We have now begun a concerted effort to place a backbone network of broadband stations throughout the state of Alaska. We are accomplishing this through a number of programs. Through the Princeton Earth Physics Project (PEPP) ten Guralp PEPP instruments have been distributed to high schools throughout Alaska. One of the requirements for a school to receive a station was for it to have a continuous Internet connection. We currently have set up four systems that telemeter 20 sps broadband vertical data continuously into our network over the Internet. The data are incorporated and processed as part of the regional network and will contribute to a "virtual network" to be used by the schools themselves. In this case, we have both power and free telemetry, but we compromise with noisy installations.

Second, we are participating in the National Tsunami Hazard Mitigation Program represented by the five western states, NOAA, USGS, and FEMA. As part of the warning aspect of this program, we are augmenting the regional seismic networks within the five western states with 6-component digital seismic stations (a 3-component broadband seismometer and a 3-component strong-motion sensor.) In Alaska we are trying to distribute the stations fairly evenly throughout the state, including the Aleutian Islands. This should result in about a half dozen stations in the Aleutians that can stay on scale during a megathrust event and another two and a half dozen stations spread throughout mainland Alaska (Note: We recognize this is still an extremely sparse distribution of stations for a state the size of Alaska, but at least it is a start.) All data associated with this program are to be shared with the tsunami warning centers and with any other participants with interest in the data.

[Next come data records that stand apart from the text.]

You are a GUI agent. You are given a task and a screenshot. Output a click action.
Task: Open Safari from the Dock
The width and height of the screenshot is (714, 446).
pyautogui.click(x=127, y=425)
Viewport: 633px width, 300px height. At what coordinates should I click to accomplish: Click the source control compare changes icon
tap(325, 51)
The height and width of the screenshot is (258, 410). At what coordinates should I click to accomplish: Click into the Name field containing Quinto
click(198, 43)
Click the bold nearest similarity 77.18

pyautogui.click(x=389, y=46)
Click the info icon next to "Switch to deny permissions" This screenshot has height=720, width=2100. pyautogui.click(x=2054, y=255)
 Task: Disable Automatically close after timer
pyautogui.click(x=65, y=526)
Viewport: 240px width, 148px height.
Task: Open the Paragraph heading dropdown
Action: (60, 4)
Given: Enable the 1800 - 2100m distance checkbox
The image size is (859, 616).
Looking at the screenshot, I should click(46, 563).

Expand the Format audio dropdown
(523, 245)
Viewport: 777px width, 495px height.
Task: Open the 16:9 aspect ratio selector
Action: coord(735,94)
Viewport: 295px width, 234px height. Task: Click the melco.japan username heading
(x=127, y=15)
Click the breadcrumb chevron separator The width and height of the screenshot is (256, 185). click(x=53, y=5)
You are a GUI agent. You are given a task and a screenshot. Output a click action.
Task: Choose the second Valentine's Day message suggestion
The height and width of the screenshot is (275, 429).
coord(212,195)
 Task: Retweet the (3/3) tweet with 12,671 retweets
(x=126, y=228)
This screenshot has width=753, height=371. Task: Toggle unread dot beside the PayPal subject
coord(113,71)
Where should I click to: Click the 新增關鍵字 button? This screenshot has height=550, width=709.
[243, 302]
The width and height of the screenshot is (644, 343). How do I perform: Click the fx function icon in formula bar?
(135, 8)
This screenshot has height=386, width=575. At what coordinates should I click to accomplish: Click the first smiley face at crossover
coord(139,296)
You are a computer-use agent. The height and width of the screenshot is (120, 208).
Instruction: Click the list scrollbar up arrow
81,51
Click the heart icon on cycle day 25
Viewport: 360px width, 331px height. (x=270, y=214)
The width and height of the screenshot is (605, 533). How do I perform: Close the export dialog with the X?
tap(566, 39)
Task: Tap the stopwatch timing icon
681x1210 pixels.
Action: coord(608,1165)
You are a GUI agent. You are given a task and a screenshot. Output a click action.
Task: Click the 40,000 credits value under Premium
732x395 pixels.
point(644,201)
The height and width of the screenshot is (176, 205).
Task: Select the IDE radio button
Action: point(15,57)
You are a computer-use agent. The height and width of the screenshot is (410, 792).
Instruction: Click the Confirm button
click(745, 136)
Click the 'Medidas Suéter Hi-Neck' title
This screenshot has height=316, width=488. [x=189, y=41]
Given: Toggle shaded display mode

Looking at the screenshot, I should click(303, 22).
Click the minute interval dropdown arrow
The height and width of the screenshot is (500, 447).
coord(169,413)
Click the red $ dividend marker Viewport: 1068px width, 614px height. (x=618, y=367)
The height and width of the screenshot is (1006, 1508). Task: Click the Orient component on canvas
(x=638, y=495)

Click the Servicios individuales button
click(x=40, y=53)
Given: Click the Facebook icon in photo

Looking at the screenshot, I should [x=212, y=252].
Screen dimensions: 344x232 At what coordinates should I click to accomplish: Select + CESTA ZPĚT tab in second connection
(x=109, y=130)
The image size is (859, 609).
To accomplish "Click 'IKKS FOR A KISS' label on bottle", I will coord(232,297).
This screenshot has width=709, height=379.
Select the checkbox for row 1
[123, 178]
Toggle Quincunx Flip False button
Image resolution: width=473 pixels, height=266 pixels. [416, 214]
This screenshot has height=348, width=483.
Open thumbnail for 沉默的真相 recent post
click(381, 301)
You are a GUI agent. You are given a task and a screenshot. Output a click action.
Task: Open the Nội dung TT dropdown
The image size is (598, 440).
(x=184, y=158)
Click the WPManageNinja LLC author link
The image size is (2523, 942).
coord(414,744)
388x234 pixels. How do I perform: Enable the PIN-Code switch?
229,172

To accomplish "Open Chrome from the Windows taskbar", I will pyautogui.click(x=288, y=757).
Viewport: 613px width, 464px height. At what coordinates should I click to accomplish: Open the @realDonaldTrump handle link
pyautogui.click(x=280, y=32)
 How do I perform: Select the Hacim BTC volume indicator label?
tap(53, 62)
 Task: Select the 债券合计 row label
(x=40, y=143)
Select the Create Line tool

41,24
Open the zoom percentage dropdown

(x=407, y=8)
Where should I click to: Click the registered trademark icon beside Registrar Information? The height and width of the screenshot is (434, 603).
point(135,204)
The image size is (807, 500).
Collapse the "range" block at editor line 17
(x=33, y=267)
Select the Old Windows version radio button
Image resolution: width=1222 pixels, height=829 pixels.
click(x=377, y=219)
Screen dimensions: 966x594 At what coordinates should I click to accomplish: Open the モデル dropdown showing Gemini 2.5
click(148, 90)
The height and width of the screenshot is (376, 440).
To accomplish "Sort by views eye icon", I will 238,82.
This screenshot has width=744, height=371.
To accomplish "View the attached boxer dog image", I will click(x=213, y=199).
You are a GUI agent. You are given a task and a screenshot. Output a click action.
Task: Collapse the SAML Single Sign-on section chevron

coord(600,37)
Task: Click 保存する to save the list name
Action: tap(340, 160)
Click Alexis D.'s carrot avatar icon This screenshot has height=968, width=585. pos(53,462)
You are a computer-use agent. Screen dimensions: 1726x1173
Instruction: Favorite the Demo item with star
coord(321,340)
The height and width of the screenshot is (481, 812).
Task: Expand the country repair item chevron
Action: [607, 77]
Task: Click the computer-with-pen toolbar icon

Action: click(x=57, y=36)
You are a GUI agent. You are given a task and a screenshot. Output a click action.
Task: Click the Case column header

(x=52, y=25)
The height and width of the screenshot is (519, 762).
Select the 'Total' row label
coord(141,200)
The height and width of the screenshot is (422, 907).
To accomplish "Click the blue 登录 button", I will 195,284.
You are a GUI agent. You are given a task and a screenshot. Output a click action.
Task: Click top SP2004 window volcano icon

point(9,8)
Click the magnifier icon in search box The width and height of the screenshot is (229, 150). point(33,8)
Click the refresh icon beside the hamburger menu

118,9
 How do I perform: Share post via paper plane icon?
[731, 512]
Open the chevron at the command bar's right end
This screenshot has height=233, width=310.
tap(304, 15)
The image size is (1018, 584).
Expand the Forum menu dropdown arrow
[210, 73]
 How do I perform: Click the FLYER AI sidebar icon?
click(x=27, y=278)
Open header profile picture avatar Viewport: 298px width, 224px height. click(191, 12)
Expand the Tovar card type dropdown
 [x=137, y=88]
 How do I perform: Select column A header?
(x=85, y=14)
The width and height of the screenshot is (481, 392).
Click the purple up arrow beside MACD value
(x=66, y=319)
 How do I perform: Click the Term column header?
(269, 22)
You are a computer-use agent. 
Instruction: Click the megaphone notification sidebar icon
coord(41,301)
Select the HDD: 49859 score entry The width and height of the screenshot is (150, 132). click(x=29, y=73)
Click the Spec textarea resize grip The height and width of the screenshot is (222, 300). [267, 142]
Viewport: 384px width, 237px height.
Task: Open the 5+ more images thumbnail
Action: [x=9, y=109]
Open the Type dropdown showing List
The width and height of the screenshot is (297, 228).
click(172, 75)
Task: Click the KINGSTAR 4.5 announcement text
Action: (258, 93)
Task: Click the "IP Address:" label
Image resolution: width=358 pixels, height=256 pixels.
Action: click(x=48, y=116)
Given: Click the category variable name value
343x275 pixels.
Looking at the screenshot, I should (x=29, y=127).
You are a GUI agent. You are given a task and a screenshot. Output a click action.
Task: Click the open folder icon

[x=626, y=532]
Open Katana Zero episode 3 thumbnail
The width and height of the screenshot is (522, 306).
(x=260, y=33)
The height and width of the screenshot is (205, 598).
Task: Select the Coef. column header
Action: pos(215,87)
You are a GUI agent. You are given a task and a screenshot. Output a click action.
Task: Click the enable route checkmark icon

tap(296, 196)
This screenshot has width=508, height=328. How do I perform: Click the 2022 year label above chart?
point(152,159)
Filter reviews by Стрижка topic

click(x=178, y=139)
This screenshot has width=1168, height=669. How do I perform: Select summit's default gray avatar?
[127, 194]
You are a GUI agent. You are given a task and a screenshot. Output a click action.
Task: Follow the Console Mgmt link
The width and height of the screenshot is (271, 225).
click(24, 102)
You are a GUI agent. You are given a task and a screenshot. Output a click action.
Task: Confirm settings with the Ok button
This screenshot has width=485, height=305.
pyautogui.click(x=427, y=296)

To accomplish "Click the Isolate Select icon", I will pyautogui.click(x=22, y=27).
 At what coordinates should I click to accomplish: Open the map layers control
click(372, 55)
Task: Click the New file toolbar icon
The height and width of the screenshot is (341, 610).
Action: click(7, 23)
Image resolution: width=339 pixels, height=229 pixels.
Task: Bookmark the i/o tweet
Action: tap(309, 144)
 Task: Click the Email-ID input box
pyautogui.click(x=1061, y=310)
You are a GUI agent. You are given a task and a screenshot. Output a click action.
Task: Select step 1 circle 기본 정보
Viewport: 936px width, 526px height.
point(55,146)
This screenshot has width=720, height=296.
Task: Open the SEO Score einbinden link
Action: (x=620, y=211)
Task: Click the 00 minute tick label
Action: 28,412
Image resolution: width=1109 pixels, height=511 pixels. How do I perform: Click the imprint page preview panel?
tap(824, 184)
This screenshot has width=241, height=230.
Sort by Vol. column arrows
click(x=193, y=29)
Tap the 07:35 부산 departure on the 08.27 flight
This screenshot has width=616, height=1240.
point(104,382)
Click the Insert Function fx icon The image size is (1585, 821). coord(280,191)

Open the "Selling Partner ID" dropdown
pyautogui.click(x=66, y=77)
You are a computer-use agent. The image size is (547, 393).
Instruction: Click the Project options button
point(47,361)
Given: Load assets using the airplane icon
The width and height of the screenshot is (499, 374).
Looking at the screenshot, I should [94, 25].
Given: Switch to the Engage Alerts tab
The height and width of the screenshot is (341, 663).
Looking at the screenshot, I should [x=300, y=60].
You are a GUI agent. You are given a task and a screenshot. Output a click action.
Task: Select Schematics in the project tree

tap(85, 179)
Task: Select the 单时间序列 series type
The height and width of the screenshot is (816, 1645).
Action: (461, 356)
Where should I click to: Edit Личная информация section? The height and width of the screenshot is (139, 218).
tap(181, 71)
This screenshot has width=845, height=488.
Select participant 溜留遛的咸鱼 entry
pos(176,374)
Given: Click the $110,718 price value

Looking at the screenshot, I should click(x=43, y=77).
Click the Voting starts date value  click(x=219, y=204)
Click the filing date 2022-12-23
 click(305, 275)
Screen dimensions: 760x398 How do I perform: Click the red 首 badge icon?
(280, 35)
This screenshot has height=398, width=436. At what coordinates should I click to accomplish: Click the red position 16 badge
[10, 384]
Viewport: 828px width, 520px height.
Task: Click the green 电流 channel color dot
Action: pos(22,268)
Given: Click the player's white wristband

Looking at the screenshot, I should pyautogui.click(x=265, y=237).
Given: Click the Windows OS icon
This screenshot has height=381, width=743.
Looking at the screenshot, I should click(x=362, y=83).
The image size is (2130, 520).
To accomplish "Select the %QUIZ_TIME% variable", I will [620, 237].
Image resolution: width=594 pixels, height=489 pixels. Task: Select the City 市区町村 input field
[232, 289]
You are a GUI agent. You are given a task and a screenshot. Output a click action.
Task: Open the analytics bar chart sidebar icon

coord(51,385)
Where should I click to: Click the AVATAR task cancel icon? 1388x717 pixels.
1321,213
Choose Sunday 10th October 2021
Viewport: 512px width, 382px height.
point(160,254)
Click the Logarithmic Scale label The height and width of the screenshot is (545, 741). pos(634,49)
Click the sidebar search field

Finally, with modest state and USGS support we have managed to install a few other broadband sites within the network. These are located near Mt. McKinley, the Anchorage area, and St. Augustine Volcano. These sites have utilized a combination of spread spectrum radio modems, commercial phone systems, intranet communications, solar panels, batteries, and wind generators. It should be noted that the various broadband stations that we can access in real time use a variety of different digitizers, formats, and protocols. This has impacted our need for developing specific software for our data acquisition modules.

Processing System

We began our work on the processing system about five years ago. At that time, we joined two software projects to create a near-real-time earthquake monitoring system that writes directly to a relational database. The Earthworm system acquires the seismic data from an analog network, and detects and locates seismic events. The Datascope software package developed by the IRIS JSPC combines a relational database system for seismic data with a host of processing and analysis tools. The combination resulted in a powerful tool for quickly analyzing and responding to seismic events. Events can be interactively watched, mapped, and reanalyzed immediately as they are posted by the Earthworm event associator. Our relational database of picks, hypocenters, and waveforms allows straightforward additions of other postprocessing tools, such as alternate location algorithms, spectral estimates and spectrograms, alternative associators, and a variety of magnitude-estimation routines, as well as examination and transport of the results across the Internet.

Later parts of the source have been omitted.